Г.П.: Я думаю, что как у государственных людей, у них идеология общая. Если бы они сейчас работали в двух разных идеологиях, то у нас уже было бы два разных аппарата власти. Идеология у них общая. Под идеологией я понимаю реальную программу политической работы. Они не могут позволить себе две идеологии, а все остальное, я думаю, разное, стилистика, опыт, ощущения, представления. Я думаю, что они часто бывают не в восторге от того, что делает другой, я бы так сказал, у них такая есть манера попеременно вырываться вперед, то один, то другой, к этому аппарат тоже приноровился. Не надо претворяться, что мы точно знаем как действовать следующие десятилетия. Мы ищем, мы додумываем программы, у нас по поводу ценностей даже разногласия. Допустим, существует в стране могучее согласие вокруг безопасности государства, мы просто на своей шкуре поняли, что такое свобода без безопасности. Европа, которая нам напоминает о свободе, она сперва создала безопасное пространство.

М.С.: А потом оттуда стала из безопасного укрытия вещать.

Г.П.: Это отцы Европы говорили, что сперва безопасность, потом свобода, потом она стала бороться, уже внутри этого, последние два-три века за свободу, как универсальное понятие.
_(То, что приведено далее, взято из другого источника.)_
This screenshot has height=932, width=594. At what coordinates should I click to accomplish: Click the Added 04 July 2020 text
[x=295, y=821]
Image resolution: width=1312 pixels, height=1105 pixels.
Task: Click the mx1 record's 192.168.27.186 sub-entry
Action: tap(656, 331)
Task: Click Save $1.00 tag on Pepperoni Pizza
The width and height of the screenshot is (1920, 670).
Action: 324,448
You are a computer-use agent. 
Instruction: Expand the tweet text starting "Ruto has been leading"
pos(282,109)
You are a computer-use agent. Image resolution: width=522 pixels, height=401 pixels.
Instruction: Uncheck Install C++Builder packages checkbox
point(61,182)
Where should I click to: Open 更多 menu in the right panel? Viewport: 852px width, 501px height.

А мы совсем не в безопасном состоянии. Почему Медведев вышел со своей инициативой в безопасность? Потому что Россия гигантское государство, безопасность которого не гарантирована ни кем, кроме ООН, а это слабая гарантия.
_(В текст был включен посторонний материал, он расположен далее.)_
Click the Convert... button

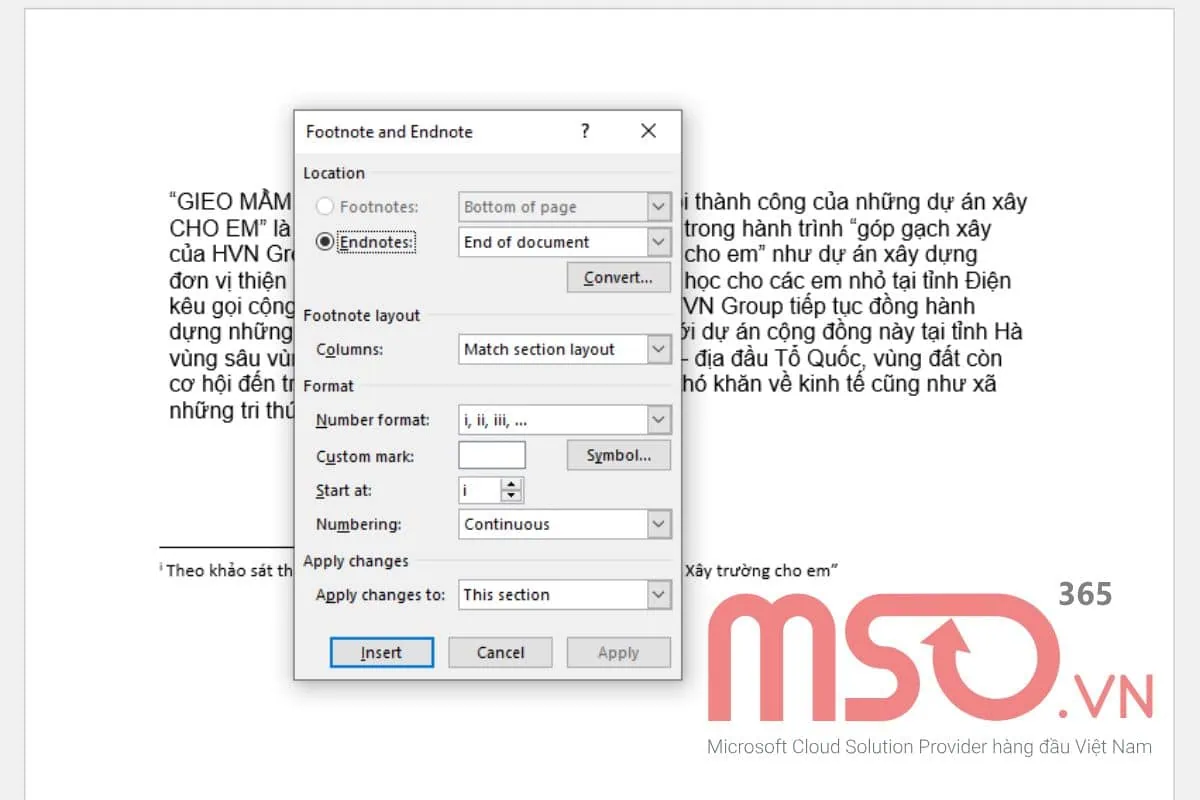tap(618, 277)
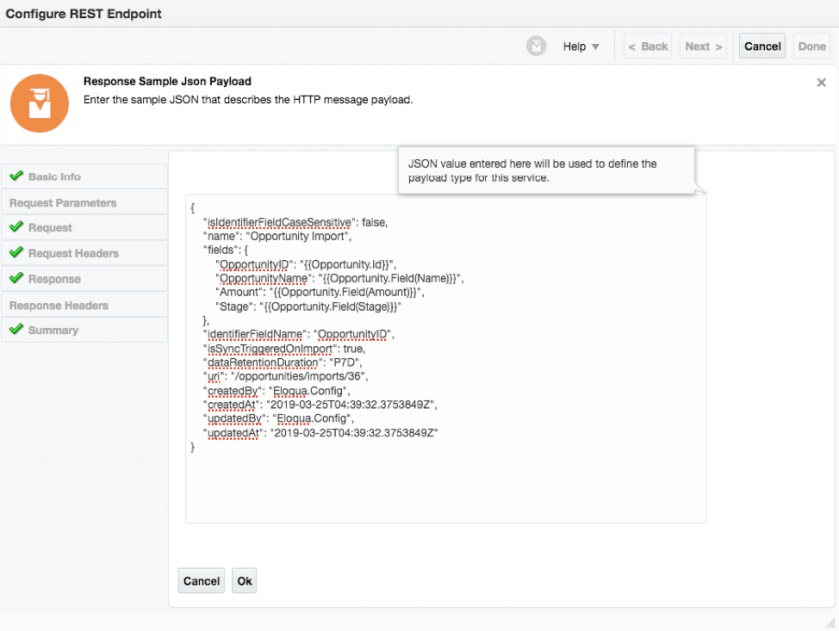The width and height of the screenshot is (839, 631).
Task: Go to the Summary step
Action: click(x=53, y=330)
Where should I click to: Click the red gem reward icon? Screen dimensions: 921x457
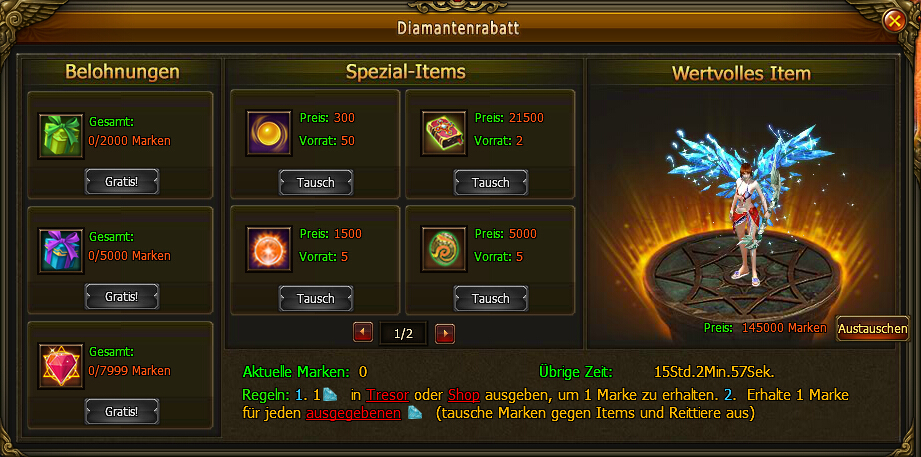(x=61, y=366)
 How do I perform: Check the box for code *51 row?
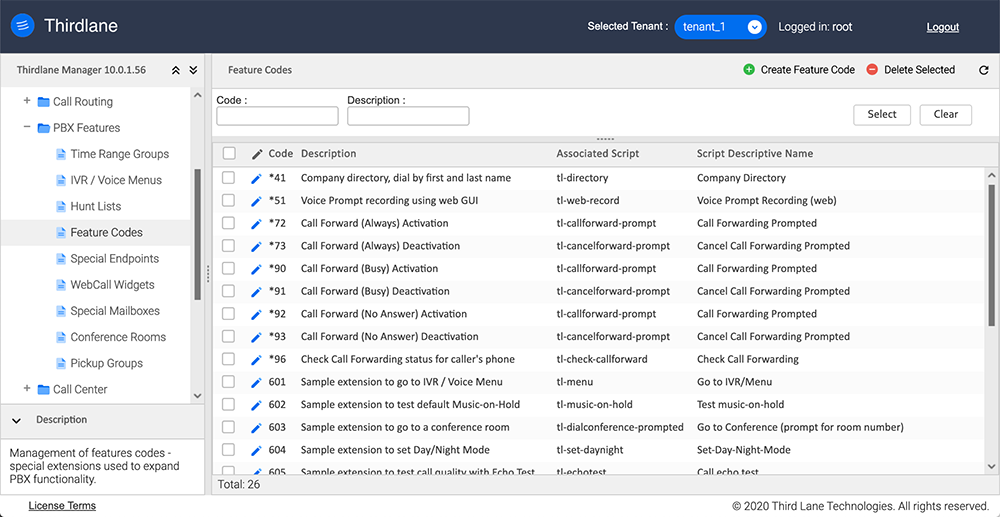point(229,200)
М.С.: С Ираком Косово не сработало, с нами тем более.

Г.П.: А есть оппозиция, которая говорит: да бросьте вы, кто нам угрожает, у нас есть ядерная кнопка. Вы знаете, в современном мире вы особо не понажимаете на ядерную кнопку, это другой мир.

М.С.: Мне кажется, ядерные войны сейчас стали разновидностью информационных войн, угроза, в которую никто не верит, но…

Г.П.: Ядерное оружие работает, оно работает каждую минуту и сейчас оно действует. Оно действует как? Оно действует как сила сдерживания. То, что мы можем сейчас разговаривать, не думая, а не прилетит какой-нибудь волшебник на «Стелсе», благодаря тому, что существует этот потенциал. Поэтому он очень важен сам по себе, с ним-то все в порядке. А проблема в том, как нам двигаться дальше так, чтобы не потерять внутреннее согласие. Путин его создал, это огромная ценность, но Путин сам тоже не очень знает, а как с ним быть дальше.

М.С.: Как трансформировать его в энергию развития.

Г.П.: Становясь инертным, оно начинает потихоньку распадаться.

М.С.: Энергия, она же всегда появляется на противоречиях, на каких-то трениях, сломах, а вот из согласия взять энергию, это задача Медведева?

Г.П.: Это проблема победителя, известный парадокс победителя. Когда вы победили, когда вы триумфатор, все начинает разваливаться, вы не знаете, как управлять ситуацией, потому что у вас нет врагов. А они-то есть, они просто сами еще не знают, на что способны.

М.С.: Враги Медведева, наверное, на этой ноте хочется подвести какой-то итог нашей передачи. Как я поняла, Глеб Олегович, враги Медведева, они же враги Путина, они же, извините за такой пафос, враги России, потому что без них невозможно наше развитие. Это огромные силы инерции, пусть даже у этих сил есть паспортные данные, имя и фамилия, должность, кабинеты или нет ничего, кроме каких-то шаблонов паттерных остатков советского прошлого, с которыми, возможно, нам стоит не бороться, не призывать всех мобилизовываться резко, потому что это опять пробуждает все те же советские шаблоны, когда мы говорим о том, что нет, не нужно нам всего этого, мы лучше как-нибудь доживем, а пройти по лезвию бритвы. И Медведеву сейчас предстоит сделать именно это, пройти по лезвию бритвы, чтобы обрести Россию.

Г.П.: Да, вы знаете, это большая честь – завоевать себе право на врагов, для этого надо двигаться. Если вы стоите, ничего не делаете, у вас и врагов нет.

М.С.: На этой радостной ноте мы заканчиваем нашу передачу. У нас в гостях был Глеб Павловский. До встречи в следующую среду в три часа.